First Interstate Seeks Alternative First Bank Merger Preferred To Wells Fargo Hostile Takeover

Associated Press

First Interstate Bancorp, fleeing an unsolicited takeover bid from Wells Fargo & Co., agreed Monday to a friendly acquisition by First Bank System Inc. of Minneapolis for a record $10.3 billion in stock.

First Interstate said the hostile nature of Wells’ bid and the large number of layoffs that would occur in a merger with Wells contributed to its decision to accept First Bank System’s offer.

Wells Fargo indicated that it’s still interested in First Interstate. Paul Hazan, Wells chairman, said First Bank’s offer “does not serve the best interests of First Interstate’s shareholders.”

In a news release, Hazan said Wells offered to sweeten its original $10.1 billion bid by $450 million, raising Wells’ total offer to $10.55 billion.

“It is unfortunate that First Interstate’s shareholders were not given the opportunity to voice their opinion,” about the higher offer, said Hazan.

A higher bid wouldn’t change First Interstate’s mind, said William Siart, First Interstates’s chairman. He said merging with First Bank Systems is a better option because the combination would be friendly, the merged bank would be in more markets than a Wells-First Interstate combination and California would be hit with fewer layoffs, said Siart.

“If someone provides you with a letter in a hostile way, that doesn’t make you feel friendly out of the shoot,” said Siart in a teleconference.

The merger would lead to 6,000 job cuts from a combined staff of 41,000, bank officials said. A Wells Fargo-First Interstate merger could have resulted in up to 10,000 layoffs, analysts estimated.

If completed, the new deal would exceed the record $10 billion merger agreement between Chase Manhattan Corp. and Chemical Banking Corp. that would create the nation’s biggest banking concern.

A First Interstate-First Bank System combination would create the nation’s ninth-largest banking company, with $92.4 billion in assets and 1,514 branches in 21 states, the banks said.

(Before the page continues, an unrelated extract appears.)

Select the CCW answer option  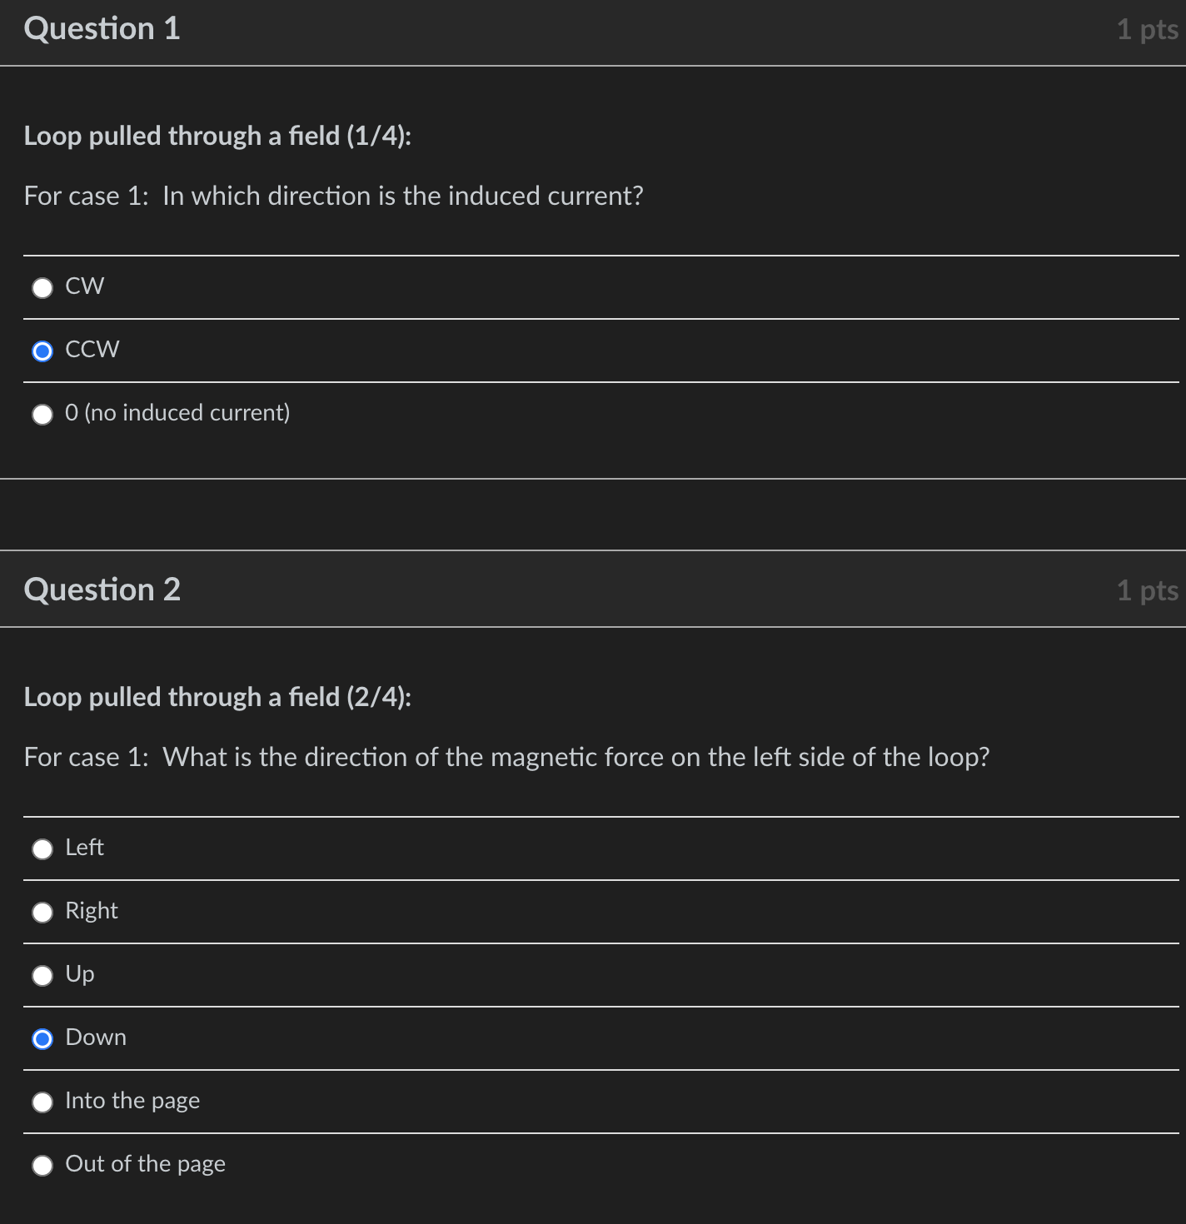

The deal is a return to the trend of friendly mergers in the banking industry. A wave of mergers has been spawned by a belief that only the biggest, most efficient banks can survive in increasingly intense competition among one another, as well as with industrial giants like AT&T Corp. and General Motors Corp., which now offer credit cards, and brokerage firms, which offer banklike services.

The combination will result in estimated annual savings of $500 million, or 22 percent of First Interstate’s expenses, said John Grundhofer, the chairman of First Bank System.

That’s below the $700 million that Wells said it could save from combining overlapping branches with its cross-California rival First Interstate. Lower expenses are the driving factor behind many bank mergers.

Analysts said that even though there’s little overlap between First Bank Systems and First Interstate, the two could cut costs by converting banks in separate states to branches, thus eliminating the need to pay for separate boards of directors and corporate staffs.

Another plus is that antitrust issues would not be a concern in a First Interstate-First Bank merger. Wells would have had to sell some branches in some California markets to avoid antitrust violations.

Since the Wells Fargo bid, First Interstate had been actively seeking a different partner, and had opened its books to Banc One of Ohio and Norwest Corp.